Let's take a look at some of the elements of a vulnerability management tool that you can use as the basis for evaluating open source tools.

• One tool you might want to consider is Information Resource Manager (IRM). This tool can only be used for asset management and workflow because it is a powerful system built for IT departments and help desks. It is a seamless web application using a MySQL engine in the back-office to carry the heavy workload.

• Nmap is a great host discovery tool which can be a great addition to security auditing processes. It will work on a single host but was also designed to understand larger networks using raw Internet Protocol packets in a unique way. It determines which hosts are available on the network and analyses the services including applications names and versions they are running. A graphical version of the software is also available.

• Nessus is a vulnerability scanning tool which is really quite powerful and kept up to date by the originators of the Nessus Project.
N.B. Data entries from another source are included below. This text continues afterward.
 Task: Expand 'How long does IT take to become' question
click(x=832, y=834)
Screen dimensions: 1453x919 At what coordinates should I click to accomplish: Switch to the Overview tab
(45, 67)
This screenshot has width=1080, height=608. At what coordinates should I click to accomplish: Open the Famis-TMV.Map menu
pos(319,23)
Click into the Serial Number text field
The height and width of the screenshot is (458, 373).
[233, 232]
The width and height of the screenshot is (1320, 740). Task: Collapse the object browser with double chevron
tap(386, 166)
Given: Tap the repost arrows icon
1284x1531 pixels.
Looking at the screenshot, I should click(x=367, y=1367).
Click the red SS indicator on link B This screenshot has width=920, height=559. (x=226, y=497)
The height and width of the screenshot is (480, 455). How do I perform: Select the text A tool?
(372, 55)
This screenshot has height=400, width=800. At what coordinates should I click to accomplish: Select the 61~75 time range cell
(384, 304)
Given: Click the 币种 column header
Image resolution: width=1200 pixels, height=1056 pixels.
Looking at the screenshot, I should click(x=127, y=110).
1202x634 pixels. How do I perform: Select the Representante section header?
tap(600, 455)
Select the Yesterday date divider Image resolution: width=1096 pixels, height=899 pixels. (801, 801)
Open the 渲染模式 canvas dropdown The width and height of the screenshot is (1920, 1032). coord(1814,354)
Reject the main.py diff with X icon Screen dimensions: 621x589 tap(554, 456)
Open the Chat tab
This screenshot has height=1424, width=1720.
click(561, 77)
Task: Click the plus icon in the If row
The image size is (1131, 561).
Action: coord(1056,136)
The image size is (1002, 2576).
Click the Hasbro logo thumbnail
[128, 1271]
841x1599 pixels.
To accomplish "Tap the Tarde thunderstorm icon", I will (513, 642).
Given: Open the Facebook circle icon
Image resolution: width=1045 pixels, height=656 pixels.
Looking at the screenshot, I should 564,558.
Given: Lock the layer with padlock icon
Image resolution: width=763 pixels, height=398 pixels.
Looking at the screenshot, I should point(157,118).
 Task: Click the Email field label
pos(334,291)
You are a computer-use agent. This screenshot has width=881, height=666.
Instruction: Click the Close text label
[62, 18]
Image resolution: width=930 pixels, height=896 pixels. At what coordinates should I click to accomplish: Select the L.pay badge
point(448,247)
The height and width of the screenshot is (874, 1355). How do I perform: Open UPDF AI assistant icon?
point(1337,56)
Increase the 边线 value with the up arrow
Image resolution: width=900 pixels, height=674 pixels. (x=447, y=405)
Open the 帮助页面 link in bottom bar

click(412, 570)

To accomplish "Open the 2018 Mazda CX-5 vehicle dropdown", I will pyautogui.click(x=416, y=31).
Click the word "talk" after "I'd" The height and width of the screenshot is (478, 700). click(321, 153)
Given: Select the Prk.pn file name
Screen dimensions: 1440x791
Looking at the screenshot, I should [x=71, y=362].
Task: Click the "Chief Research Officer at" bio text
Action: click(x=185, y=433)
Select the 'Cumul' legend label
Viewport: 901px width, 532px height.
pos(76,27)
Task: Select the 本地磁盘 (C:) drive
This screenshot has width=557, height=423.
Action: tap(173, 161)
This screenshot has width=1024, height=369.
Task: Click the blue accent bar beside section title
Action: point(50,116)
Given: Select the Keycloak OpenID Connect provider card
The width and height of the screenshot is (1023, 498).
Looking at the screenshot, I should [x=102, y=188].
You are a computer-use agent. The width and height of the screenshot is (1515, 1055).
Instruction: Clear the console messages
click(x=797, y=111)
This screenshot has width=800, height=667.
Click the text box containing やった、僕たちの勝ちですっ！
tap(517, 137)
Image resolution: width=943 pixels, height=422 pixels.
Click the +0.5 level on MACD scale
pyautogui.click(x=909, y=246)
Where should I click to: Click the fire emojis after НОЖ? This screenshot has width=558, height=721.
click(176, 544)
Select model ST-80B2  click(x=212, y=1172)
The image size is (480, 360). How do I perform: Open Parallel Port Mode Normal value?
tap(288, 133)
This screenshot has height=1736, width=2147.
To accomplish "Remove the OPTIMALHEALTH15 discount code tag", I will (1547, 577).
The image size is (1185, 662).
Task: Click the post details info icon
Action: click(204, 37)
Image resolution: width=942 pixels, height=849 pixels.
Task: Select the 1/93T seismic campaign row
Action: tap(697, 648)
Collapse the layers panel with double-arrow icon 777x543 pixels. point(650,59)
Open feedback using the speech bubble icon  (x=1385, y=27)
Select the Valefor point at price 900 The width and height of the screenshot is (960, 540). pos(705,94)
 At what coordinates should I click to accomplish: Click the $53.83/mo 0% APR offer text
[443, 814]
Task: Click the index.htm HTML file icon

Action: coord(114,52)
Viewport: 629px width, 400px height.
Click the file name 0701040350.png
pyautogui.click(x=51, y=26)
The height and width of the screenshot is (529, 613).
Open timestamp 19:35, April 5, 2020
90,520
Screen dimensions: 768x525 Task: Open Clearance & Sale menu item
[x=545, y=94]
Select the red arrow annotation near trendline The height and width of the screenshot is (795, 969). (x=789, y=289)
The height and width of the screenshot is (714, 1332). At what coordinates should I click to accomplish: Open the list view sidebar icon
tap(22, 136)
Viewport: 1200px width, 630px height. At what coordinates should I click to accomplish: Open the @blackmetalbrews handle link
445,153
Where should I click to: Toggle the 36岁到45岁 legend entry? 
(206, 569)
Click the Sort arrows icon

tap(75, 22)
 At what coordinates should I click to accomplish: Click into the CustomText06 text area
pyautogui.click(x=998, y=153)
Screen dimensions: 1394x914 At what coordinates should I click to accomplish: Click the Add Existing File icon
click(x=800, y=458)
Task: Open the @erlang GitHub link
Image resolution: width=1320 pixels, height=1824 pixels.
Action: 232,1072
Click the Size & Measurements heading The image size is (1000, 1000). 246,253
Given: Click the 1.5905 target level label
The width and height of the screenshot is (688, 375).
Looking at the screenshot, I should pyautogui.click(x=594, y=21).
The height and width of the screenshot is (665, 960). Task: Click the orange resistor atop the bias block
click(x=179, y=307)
There are a staggering 11,500 plug-ins available and although it is now closed source, it's still free unless you opt for using some of the more recent plug-ins.

• MBSA is the Microsoft Baseline Security Analyser designed for IT professionals. It is a very easy-to-use tool which IT staff can use to determine security states in accordance with Microsoft's recommendations. You can get more information from the Microsoft site.

• Advchk is an advisory check tool which uses RSS feeds to identify security issues and to compare them to a list of known services. The tool then alerts you about any possible vulnerabilities. RSS feeds make it easier to continually monitor lists of trusted services mainly because manual checks are time-consuming not to mention extremely boring.

• Finally, Ossim (Open Source Security Information Management), consolidates several elements of vulnerability management and provides a compilation of tools which can work together and give the administrator a detailed view of all devices on the network.

Whilst it is not possible to list a detailed up-to-date analysis of all open source tools on the market, the above list will give you a starting point to see whether or not they will be suitable for your penetration testing requirements.